Task inputs ▸
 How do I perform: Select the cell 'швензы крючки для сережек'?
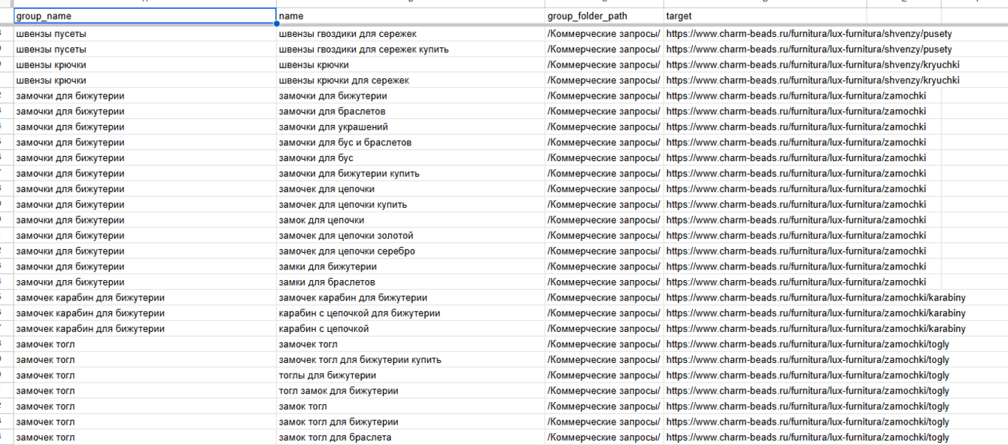[411, 80]
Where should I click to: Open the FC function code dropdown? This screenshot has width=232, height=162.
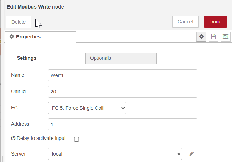(87, 108)

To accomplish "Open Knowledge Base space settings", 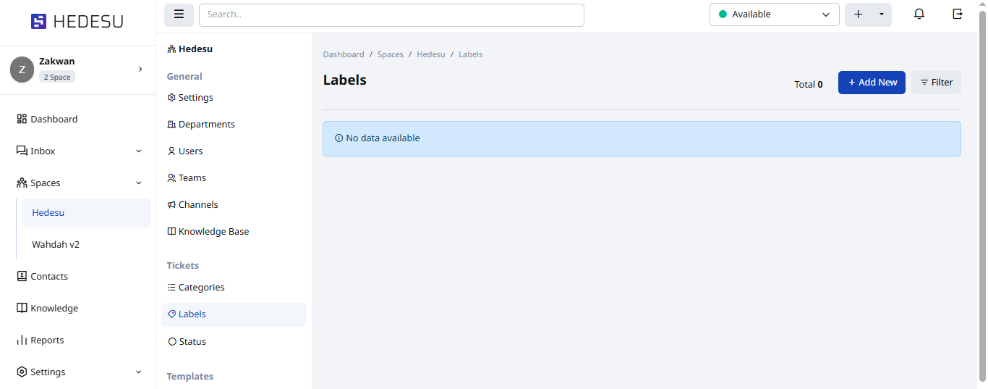I will click(x=213, y=232).
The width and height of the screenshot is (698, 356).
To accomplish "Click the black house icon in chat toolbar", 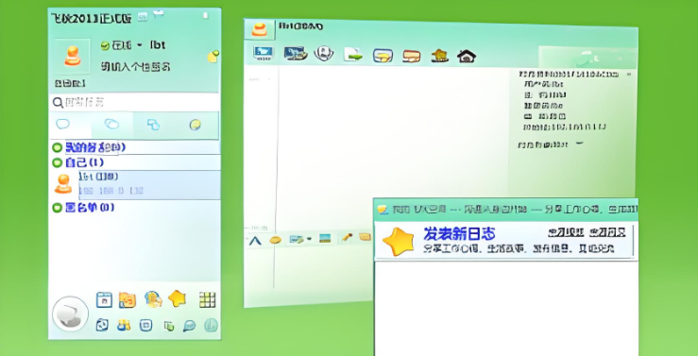I will click(x=467, y=56).
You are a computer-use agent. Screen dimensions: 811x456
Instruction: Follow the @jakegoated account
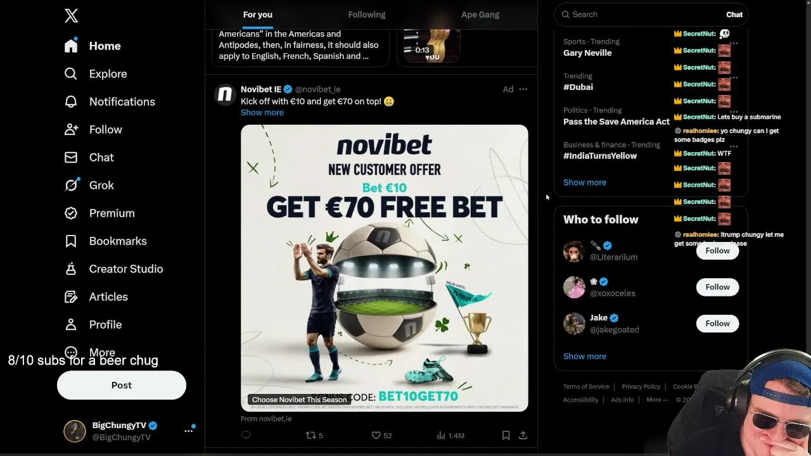[x=717, y=324]
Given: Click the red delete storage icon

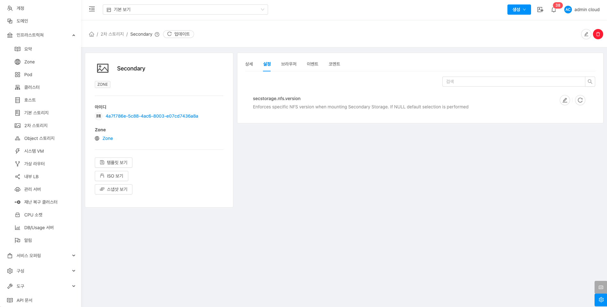Looking at the screenshot, I should click(598, 34).
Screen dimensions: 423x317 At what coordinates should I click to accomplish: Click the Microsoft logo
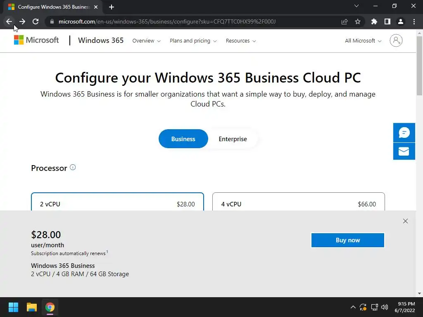36,40
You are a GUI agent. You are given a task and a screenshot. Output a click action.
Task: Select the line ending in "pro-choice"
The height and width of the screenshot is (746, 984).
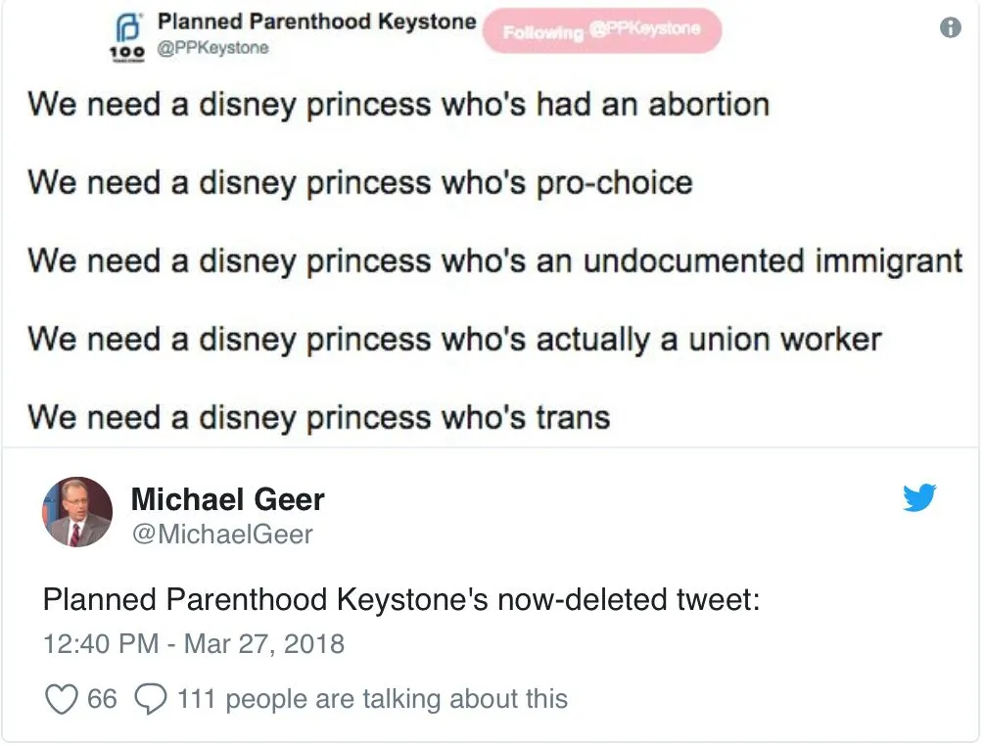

What you will do ▸ Return each line of the material above in which the string "agent" appears.

Your response ▸
You are a computer-use agent. Screen dimensions: 811x456
You are a GUI agent. You are given a task and a screenshot. Output a click action.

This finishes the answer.